» **ACTIONS TO TAKE**
1 > From the excerpt on the RMM pilot study, duplicate the passage that begins at the words "The RMM results" and stops after the words "a larger scale.".
2 > According to the excerpt on the RMM pilot study, during what period was the pilot study conducted?
3 > Based on the excerpt on the RMM pilot study, decide whether each statement agrees with it: (a) The RMM's overall assessment of a project is based on the perspective with the highest value. (b) The pilot study covered eight IPTs. (c) IPT 1 was found to have a Level 3 risk management capability.

Start of EXCERPT

A RMM pilot study of eight IPTs was conducted in the period September – December 2001. The pilot study projects were selected to represent a broad range in terms of size, project phase and equipment type. Another key factor for selection was each IPT's reputation for management effectiveness, including its ability to deliver on schedule. The inclusion of both “good” and “poor” projects allowed the RMM to be calibrated (Hopkinson & Brown, 2002).

Exhibit 2 shows the RMM output for one of the IPTs assessed during the pilot study. The following paragraphs explain how this output should be interpreted.

The bars on the histogram represent the IPT's risk management capability as measured from six perspectives. Three of these perspectives, Risk Identification, Risk Analysis and Risk Mitigation represent the core risk management process. Each of the three plays a critical role in the process. A weakness in any one of them undermines the risk management process as a whole.

The other three perspectives (Stakeholders, Project Management and Risk Management Culture) measure aspects of the process that are also critical to capability. The project stakeholders include its customers, its subcontractors and the Executive of the company or organisation to which it belongs. Each has an important role in defining the project objectives and ensuring that risk is borne by the party that is best placed to manage it. The project management perspective includes an assessment of the effectiveness of the risk review processes and the extent to which risk management is integrated with other project control processes such as planning and cost control. Finally, the risk management culture perspective is designed to assess the project team's ability to work collectively on the management of risk at source. Key questions concern the quality of internal communication and the willingness of individuals to identify risks and carry out the actions needed to mitigate them.

The RMM's overall assessment of a project's risk management capability is based upon which of the six perspectives has the lowest value. This is considered to be the weak link in the chain and, therefore, the aspect of the risk management process for which improvements should be prioritized.

The RMM results for IPT 1 (Exhibit 2) show that it had a Level 2 risk management capability. For this to be raised to Level 3, recommendations were made to improve its processes for risk analysis and risk mitigation.

RMM Results for this IPT and the other pilot study assessments were generally judged to be fair and correct by both the DPA PDG team and the participating pilot study IPTs. Lessons learned from the pilot study were used to make some minor alterations to the model. On this basis, the RMM was judged to have been calibrated and, therefore, suitable for rolling out to projects on a larger scale.

End of EXCERPT
Start of RAW DATA

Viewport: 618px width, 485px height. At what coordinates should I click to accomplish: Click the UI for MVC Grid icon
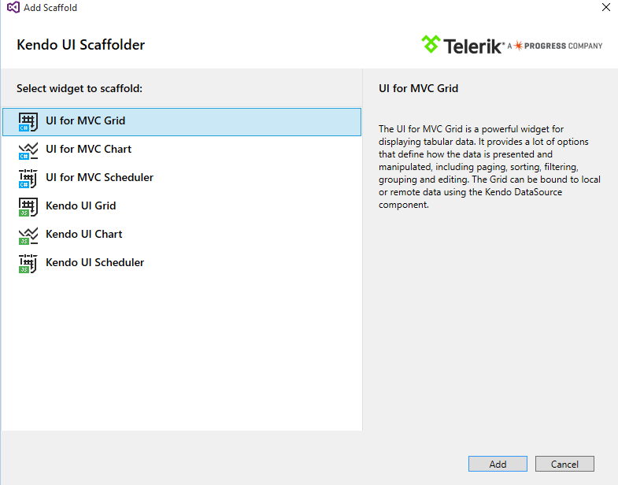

End of RAW DATA
Start of RAW DATA

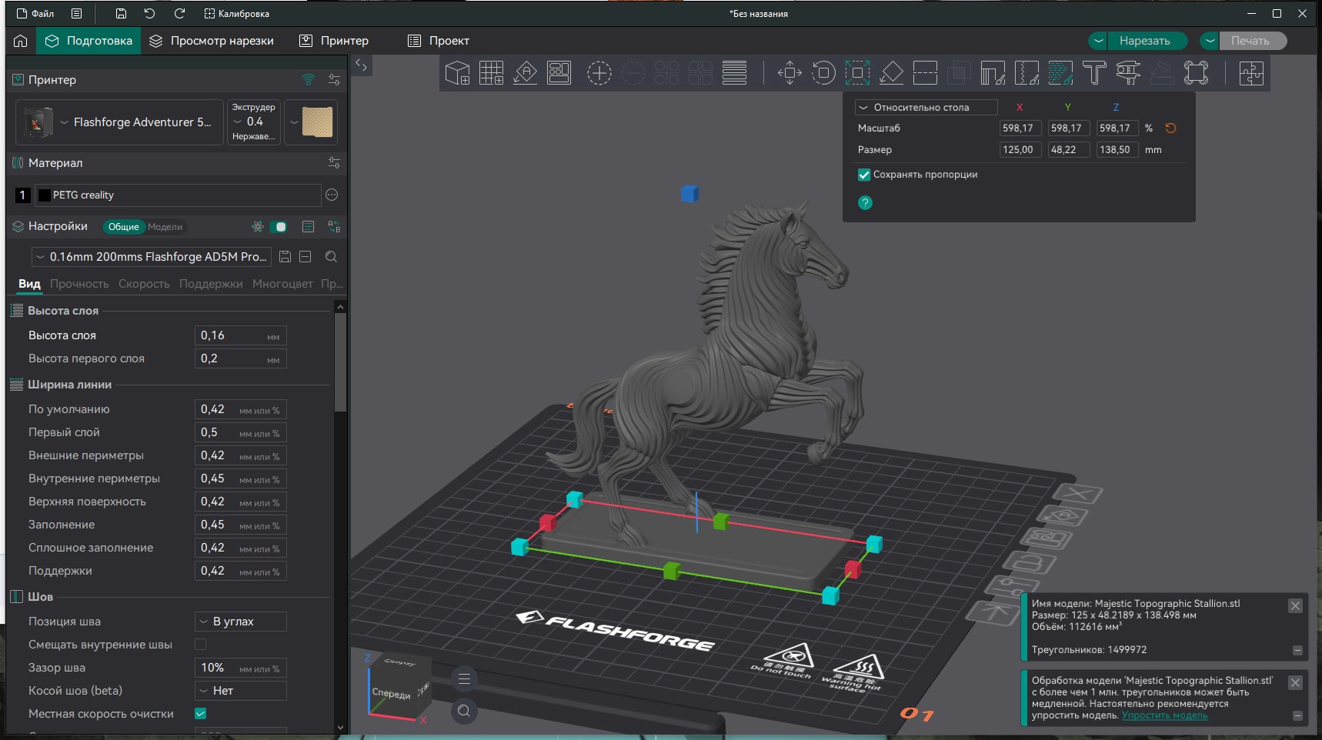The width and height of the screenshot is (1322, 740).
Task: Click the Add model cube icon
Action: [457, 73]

End of RAW DATA

» **EXPECTED OUTPUTS**
1 >
The RMM results for IPT 1 (Exhibit 2) show that it had a Level 2 risk management capability. For this to be raised to Level 3, recommendations were made to improve its processes for risk analysis and risk mitigation.

RMM Results for this IPT and the other pilot study assessments were generally judged to be fair and correct by both the DPA PDG team and the participating pilot study IPTs. Lessons learned from the pilot study were used to make some minor alterations to the model. On this basis, the RMM was judged to have been calibrated and, therefore, suitable for rolling out to projects on a larger scale.

2 > September to December 2001.

3 >
(a) No: "based upon which of the six perspectives has the lowest value"
(b) Yes: "A RMM pilot study of eight IPTs"
(c) No: "it had a Level 2 risk management capability"